- [WHAT NEEDS TO BE DONE]: How many lines of the records below contain the string "height", matching case? Reply with the number alone.

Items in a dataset
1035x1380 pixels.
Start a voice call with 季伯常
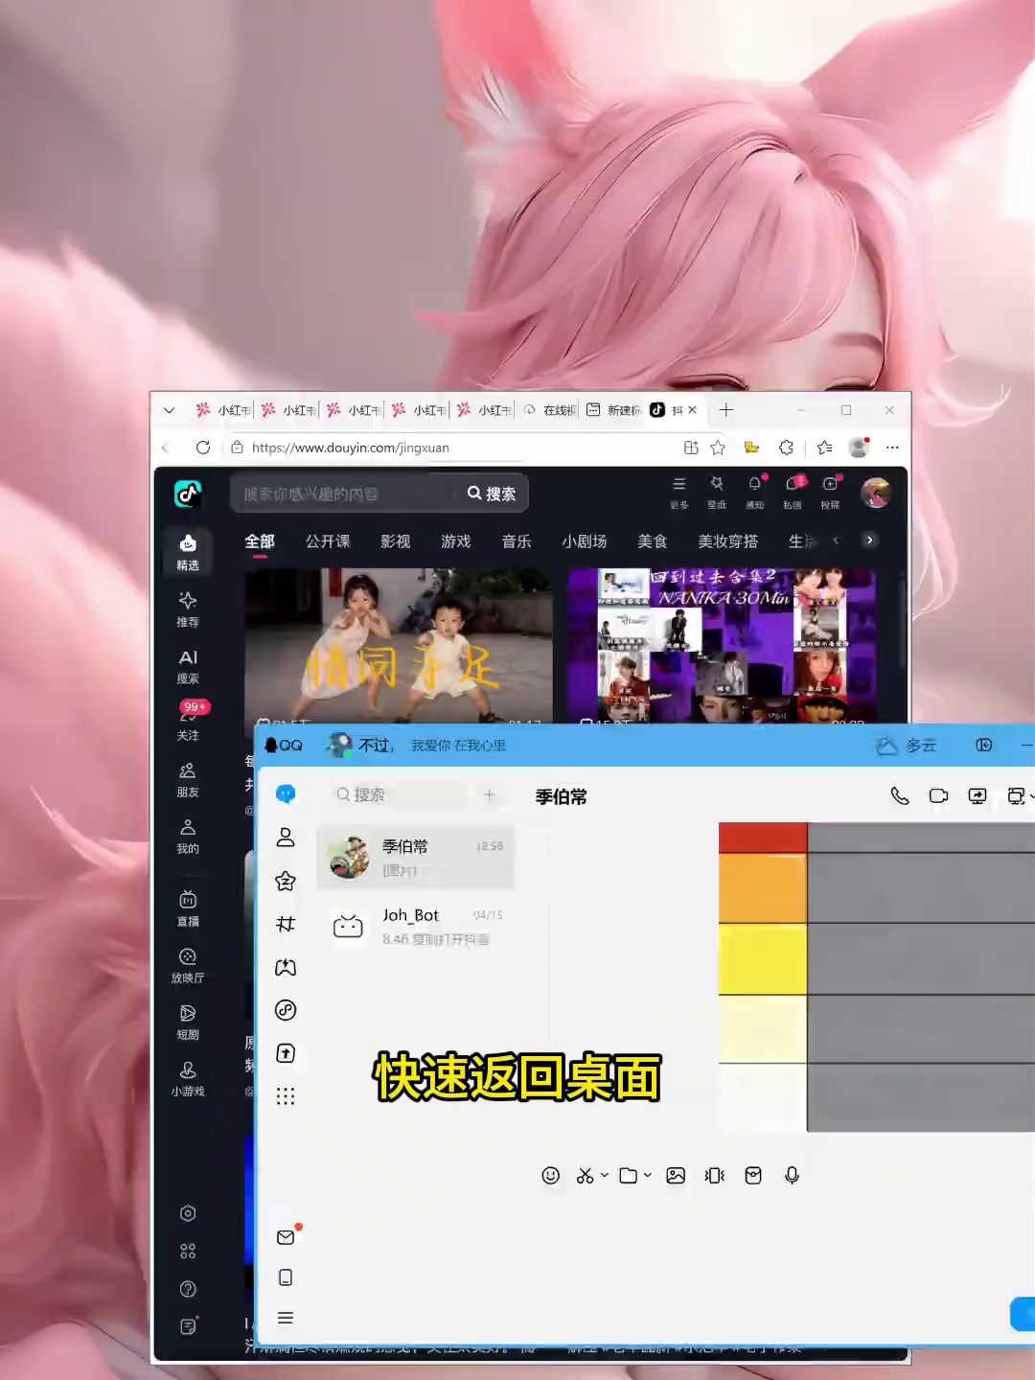pyautogui.click(x=899, y=795)
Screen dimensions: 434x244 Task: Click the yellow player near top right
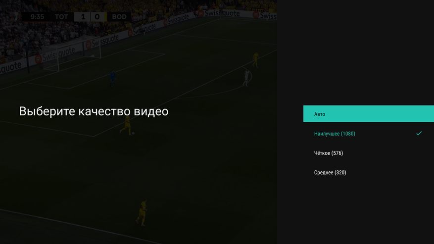256,59
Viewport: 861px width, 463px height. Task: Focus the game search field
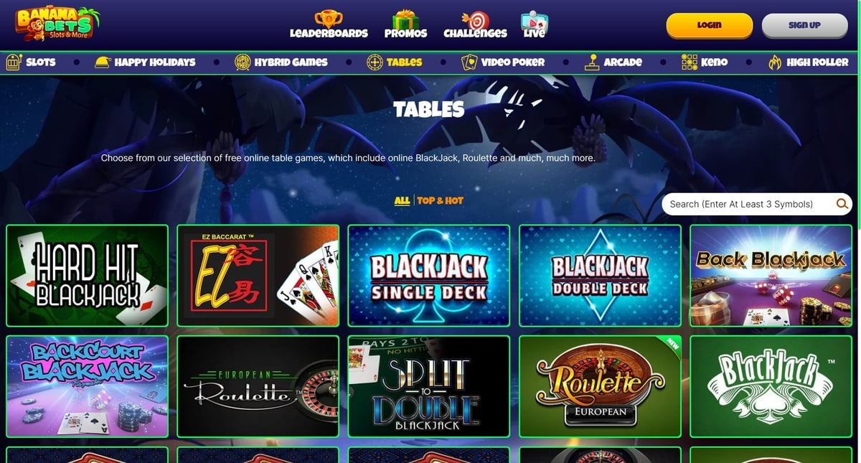pyautogui.click(x=748, y=204)
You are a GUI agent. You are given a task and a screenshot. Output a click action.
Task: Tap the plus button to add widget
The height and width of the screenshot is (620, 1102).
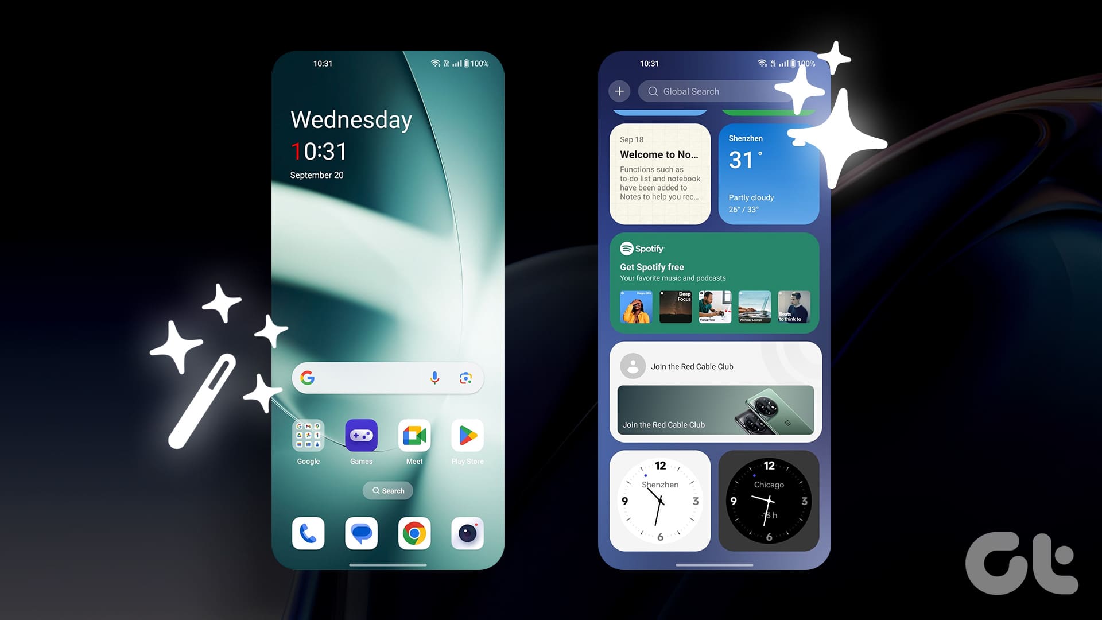[x=619, y=91]

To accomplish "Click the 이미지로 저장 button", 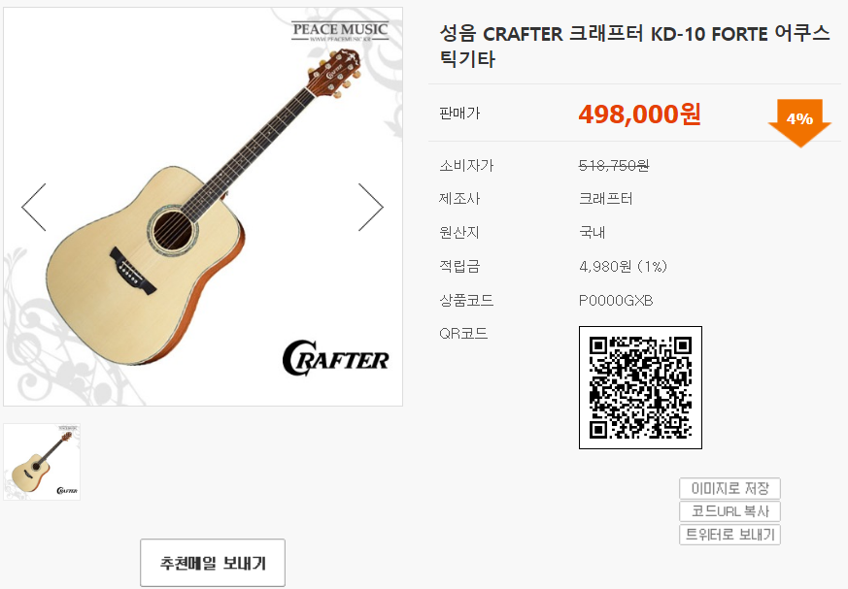I will pos(729,488).
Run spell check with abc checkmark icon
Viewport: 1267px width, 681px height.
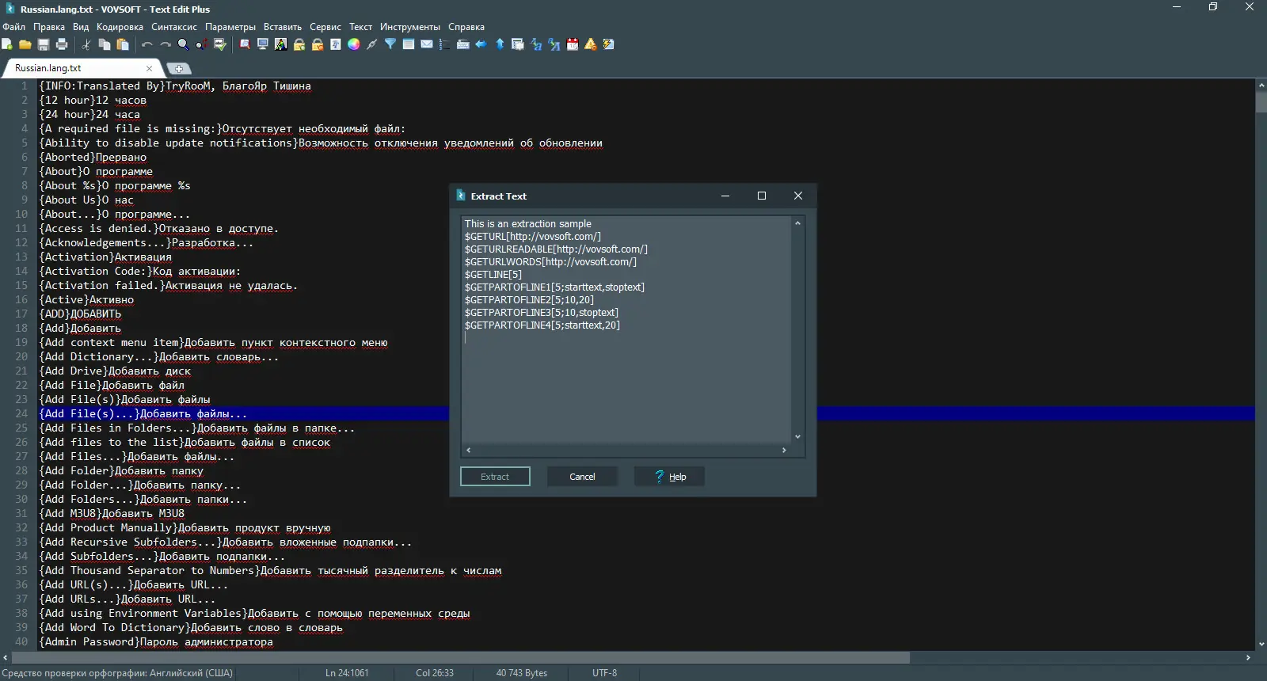coord(220,44)
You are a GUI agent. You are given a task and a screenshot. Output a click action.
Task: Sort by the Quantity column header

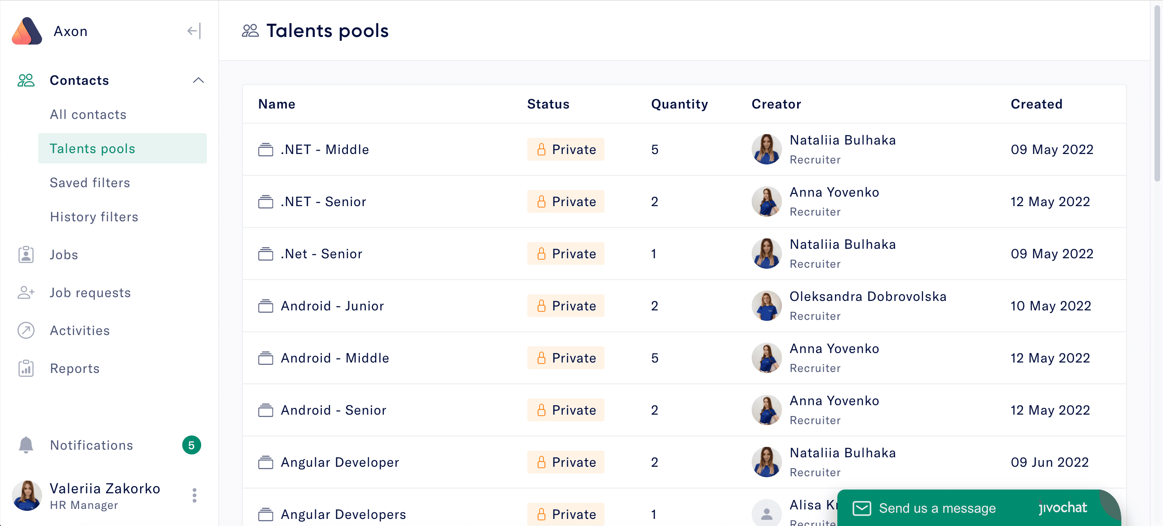coord(679,104)
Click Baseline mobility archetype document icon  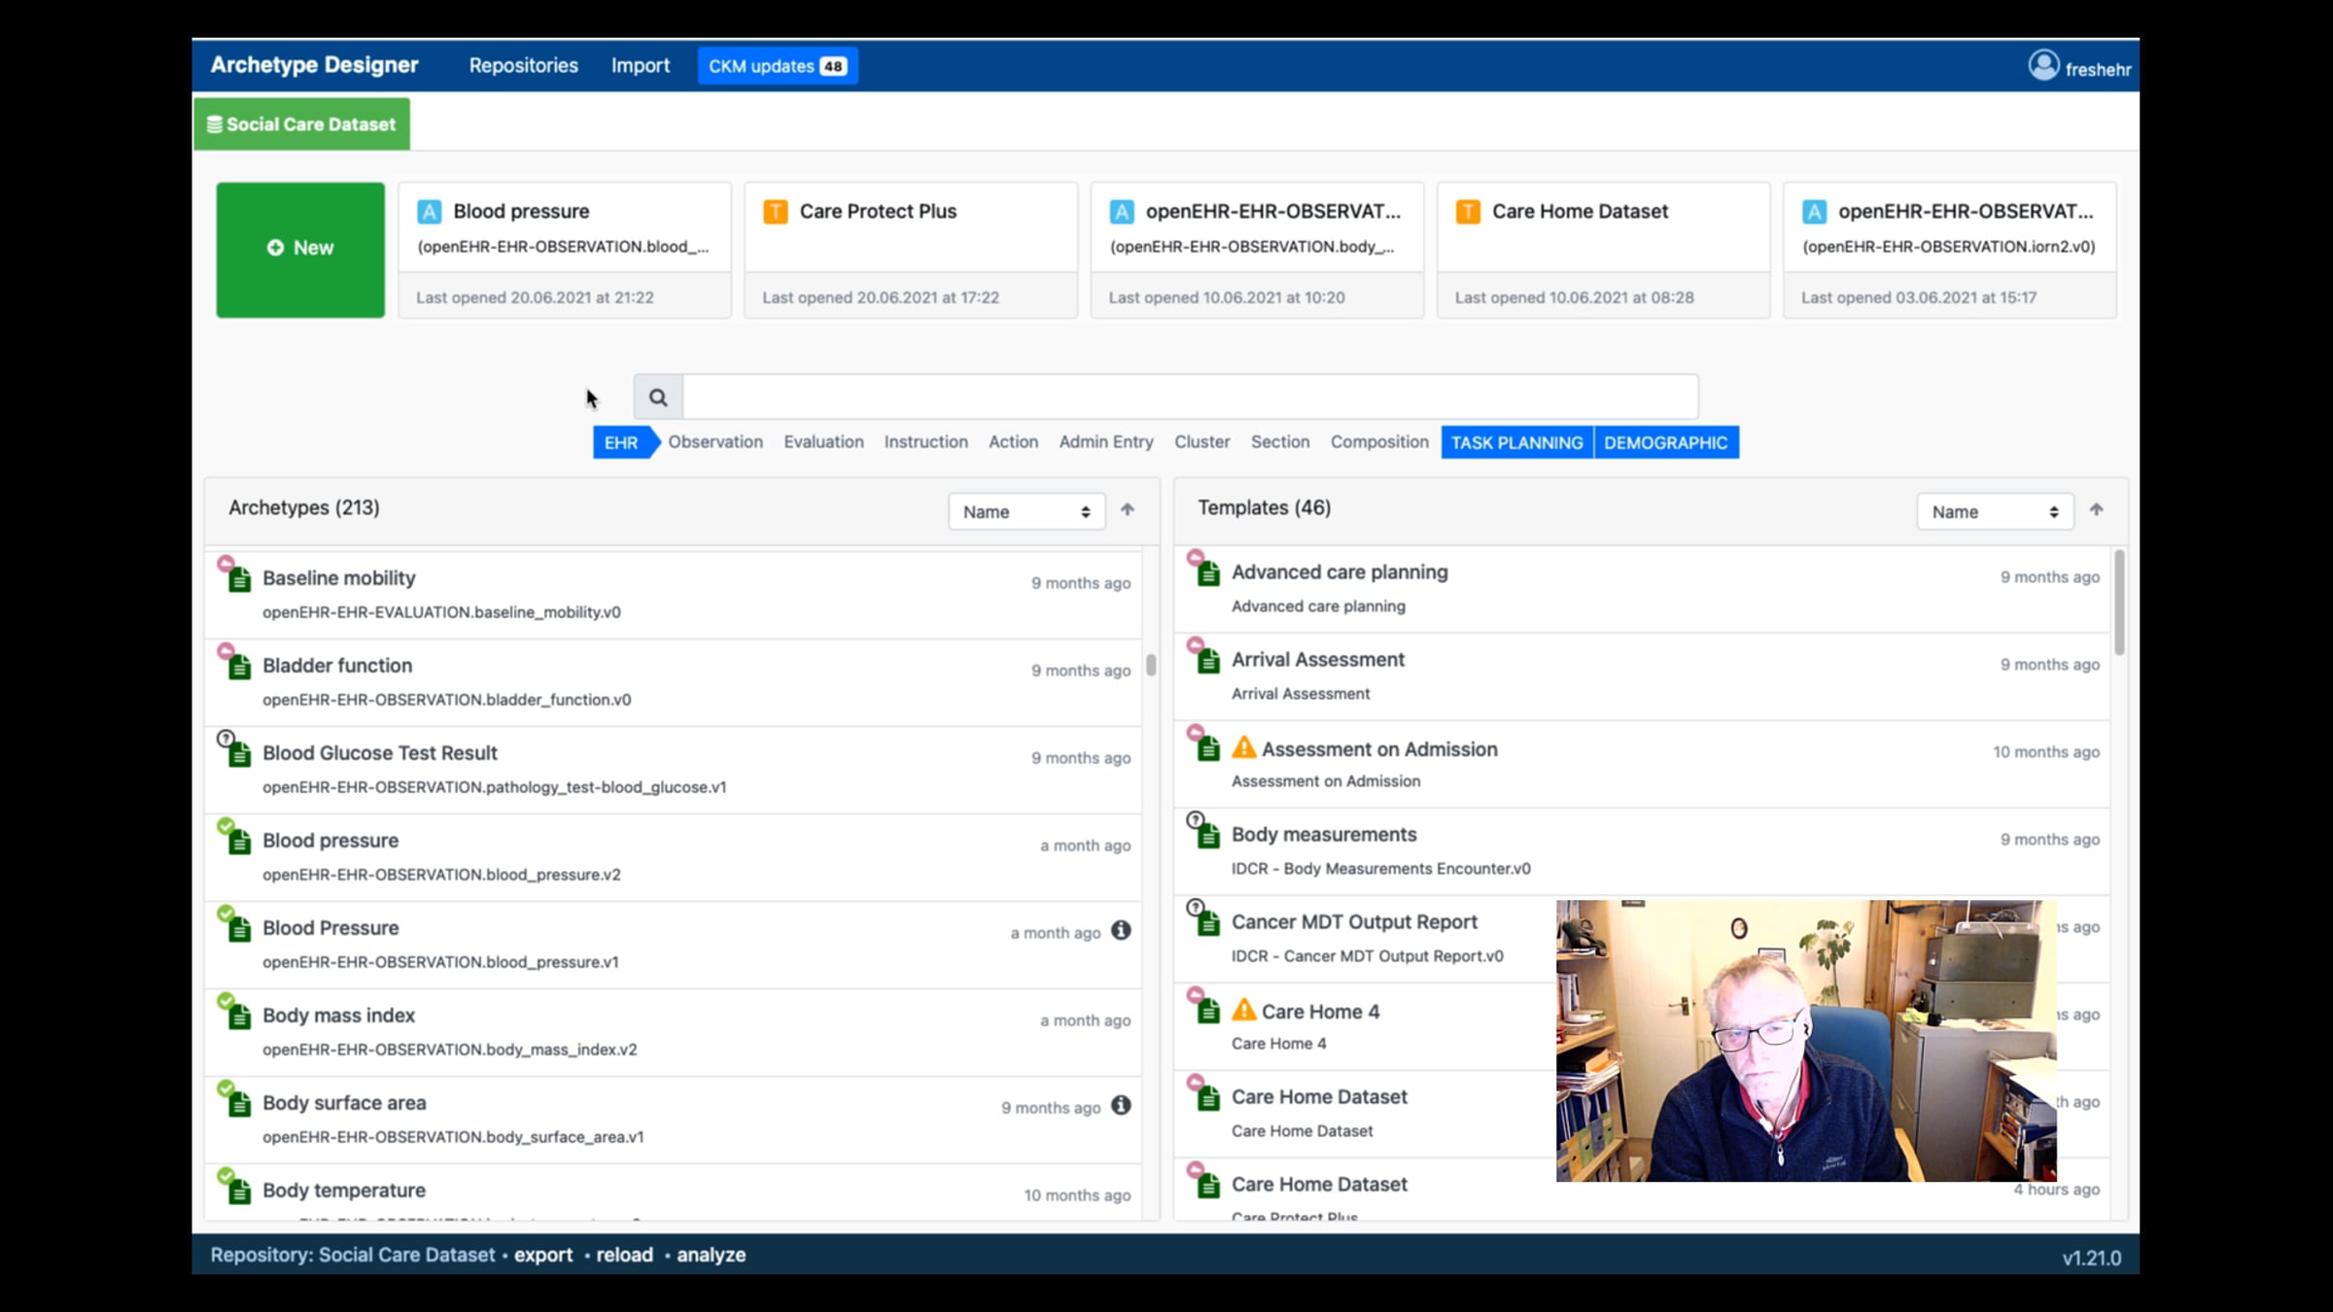pos(239,579)
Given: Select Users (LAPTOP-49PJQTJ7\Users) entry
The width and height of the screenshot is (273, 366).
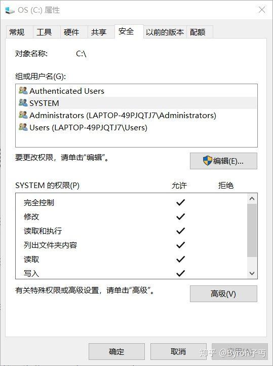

- [SOLUTION BELOW]: 4